The uncomprehending look on New Jersey Gov. Chris Christie’s face as he stood behind Trump during the front runner’s election-night speech said it all for a party that has been forced to confront realities heretofore unimaginable.
When he backed Trump, Christie no doubt imagined himself the vanguard of an establishment that would make the best of an unusual nominee and get busy trying to save the general election.
That may yet happen, and Christie may look like a guy who bought Apple stock at $22 a share in 1980 instead of how he looked Tuesday: like a guy who accidentally walked in on a cockfight. But he will at least have to wait a while longer for his revenge.
Conventional wisdom says that Republicans will fall in line and accept the reality of having a populist renegade as their party’s standard bearer.

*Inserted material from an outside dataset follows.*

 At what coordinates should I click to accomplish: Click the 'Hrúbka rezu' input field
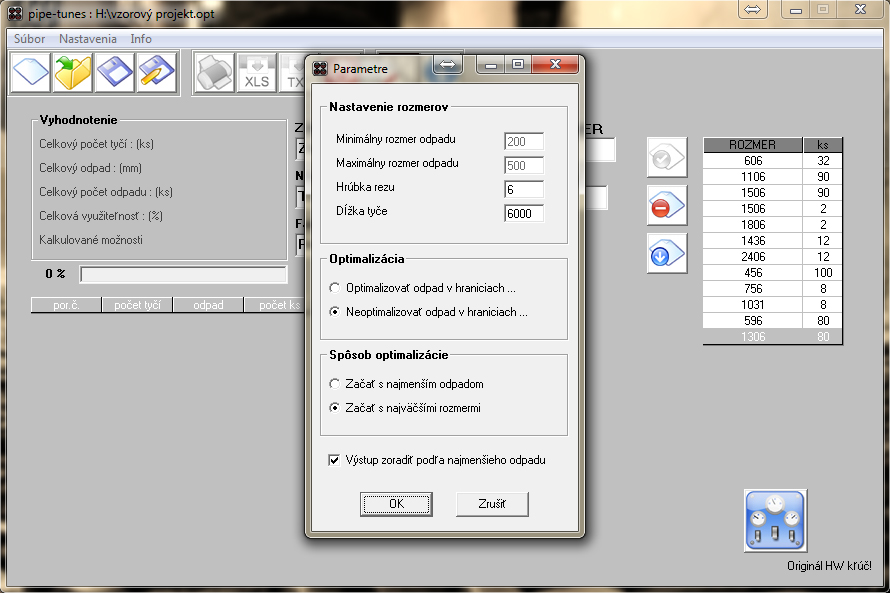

With all people, the path of least resistance is usually the safest bet. In politics, it is doubly so.
But the establishment and conservatives will act out of mutual self-interest for the next two weeks and do as their respective champions, Sens. Marco Rubio and Ted Cruz, did in their remarks Tuesday night and focus their fire on Trump.
Every year, trailing candidates and hyperventilating pundits talk breathlessly about open conventions and floor fights. And for 40 years they have been wrong. But this time, it’s fully in the realm of possibility.
The best news for Trump out of Tuesday is that it seems far less likely that he will face a single opponent with unified support before the contests switch to winner-take-all on March 15.
Cruz had a very good night; more than good enough to erase his troubles of the previous two weeks. The problem for Cruz is that Tuesday was the best day on the primary calendar for him. Southern Republicans intentionally frontloaded their contests in a bid to give a favorite son a boost in the early going. It worked. But now Cruz faces many tough contests in more moderate states outside the South.
Marco Rubio had a long night. He notched his first victory but fell short in Virginia and now trails Cruz substantially in the delegate count. For Rubio, however, the road looks smoother from here. While he faces a make-or-break test two weeks from now in Florida, Rubio can at least say that his hardest day on the calendar is behind him.
That’s all good news for Donald Trump in the sense that neither Cruz nor Rubio came out of the night as the consensus favorite for the rest of the party.
But the bad news for Trump is that the emphasis for the party has shifted away from picking a nominee and toward blocking a nominee. The next two weeks will see an all-out assault on Trump with the aim of letting voters check their assumptions one more time and perhaps denying Trump the delegates he needs to win outright.
It’s going to get weird out there, America.